2017-09-20 07:58:12 | 日記
ハワイには、ハワイアンの生演奏を聞きながら食事をする場所が、それはたくさんある。

ちょっとしたパーティやメモリアルなどにハワイアンのミュージシャンを呼ぶのは普通だし、

大きな公園で野外の無料コンサートもある。

演奏中に、客席から人が前に出てきて、勝手に曲に合わせてフラダンスを踊りだすことがある。

一人出てくると、また一人、と加わることもある。

それはまるで祭り好きが、お祭りのお囃子にいてもたってもいられなくて踊りだすような感じである。

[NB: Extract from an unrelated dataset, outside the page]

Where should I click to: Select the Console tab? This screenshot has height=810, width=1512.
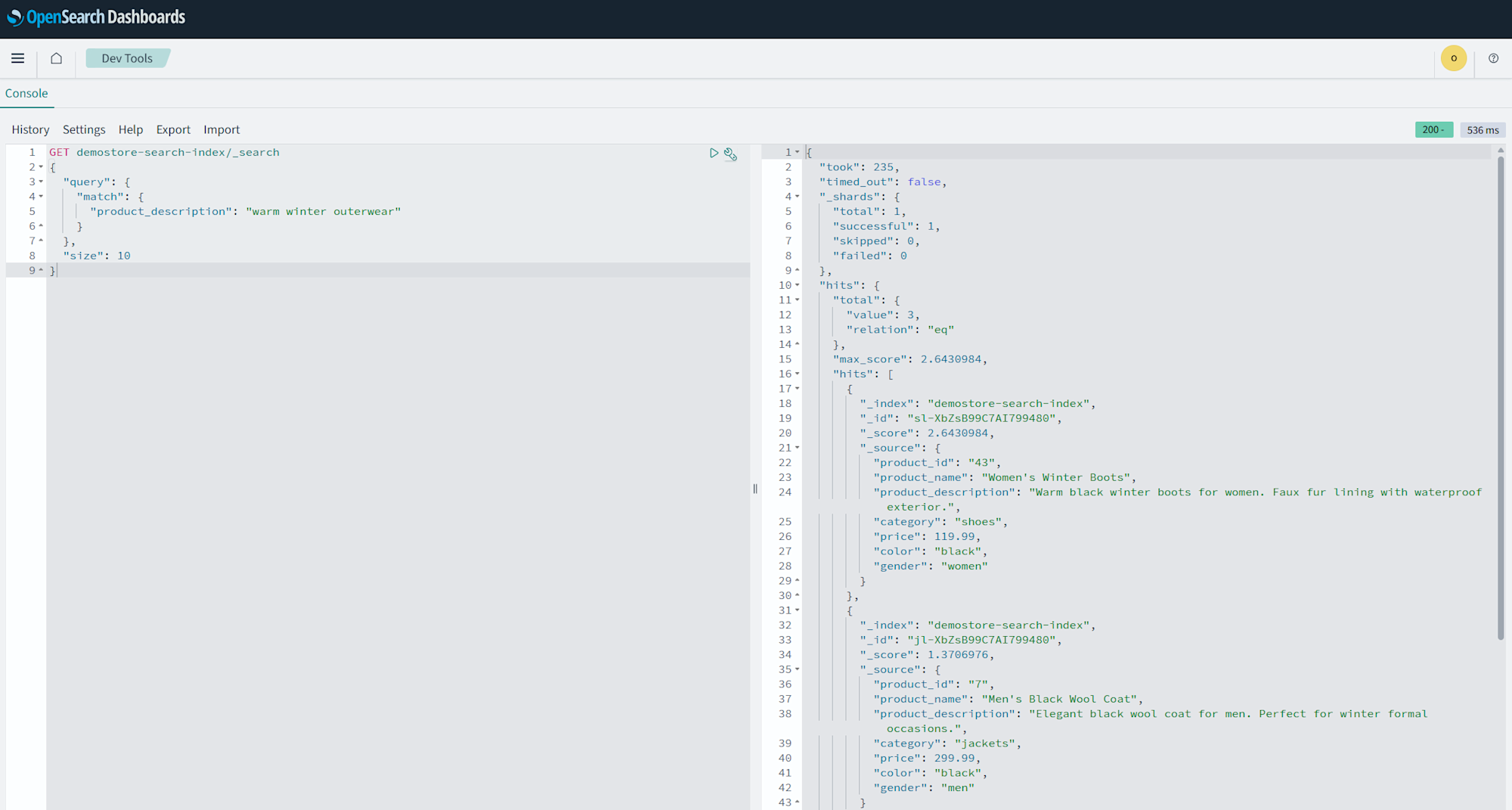pos(26,93)
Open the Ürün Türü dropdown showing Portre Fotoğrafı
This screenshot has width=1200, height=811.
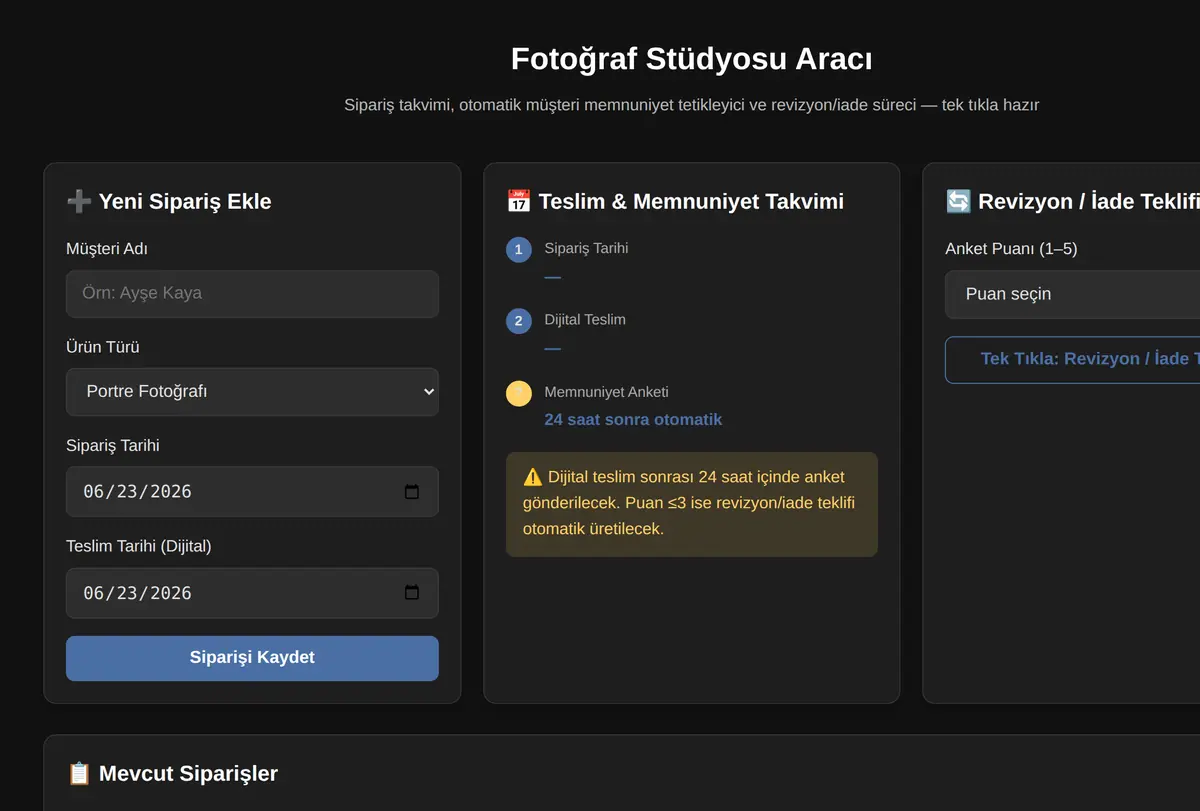(x=252, y=391)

先日、パリゴルフコース内にある「HONEY」というレストランに行った。

ハワイアンの歌手が歌っていると、テーブル席から老婦人が出てきて、音楽にあわせて踊りだした。

すばらしい銀色の、艶のある髪をゆるくアップにして花をつけ、

ゆったりと楽しそうに踊る姿を見て、私もあんなふうに踊れたらいいだろうなあと憧れた。

ステージで大勢で踊るフラを見ても、そうは思わないのだけれど、

こうして普通の人が、日常の中でさりげなく踊るフラは、心を揺さぶられるものがある。

「習えばいいじゃん」

と夫が言う。

それはそうなのだが、私の「習い事嫌い」が行く手を阻む。

何かを学ぶことは楽しい。

決められた日に、定期的にどこかへ行かねばならないのも、面倒ではあるが我慢しよう。

しかし習い事の多くは、発表会であるとか、作品展といった発表の機会がある。

それが苦手なのだ。

教える方としては、学んだ成果を発表する場がないと目標がなくなるのかもしれないが、

私はべつに発表したくないのに、強制的にやらされることになる、というのが面倒。

かといって、私を抜きにしてやってくれていい、という勇気もないのがこれまた面倒。


長いことフラを習っている知人がいるが、

発表会だ遠征だと忙しく、今度の発表会までに、草で手首と足首に飾るものを作らねばならないだとか、

あの葉が必要だとか、見ている私がうんざりするようなめんどくささである。

その人に個人的に習うのがいいのだけれど、お互いに時間がとれないときている。

けれどいつか、ひっそりと一人でフラを踊る日を楽しみにしているのだ。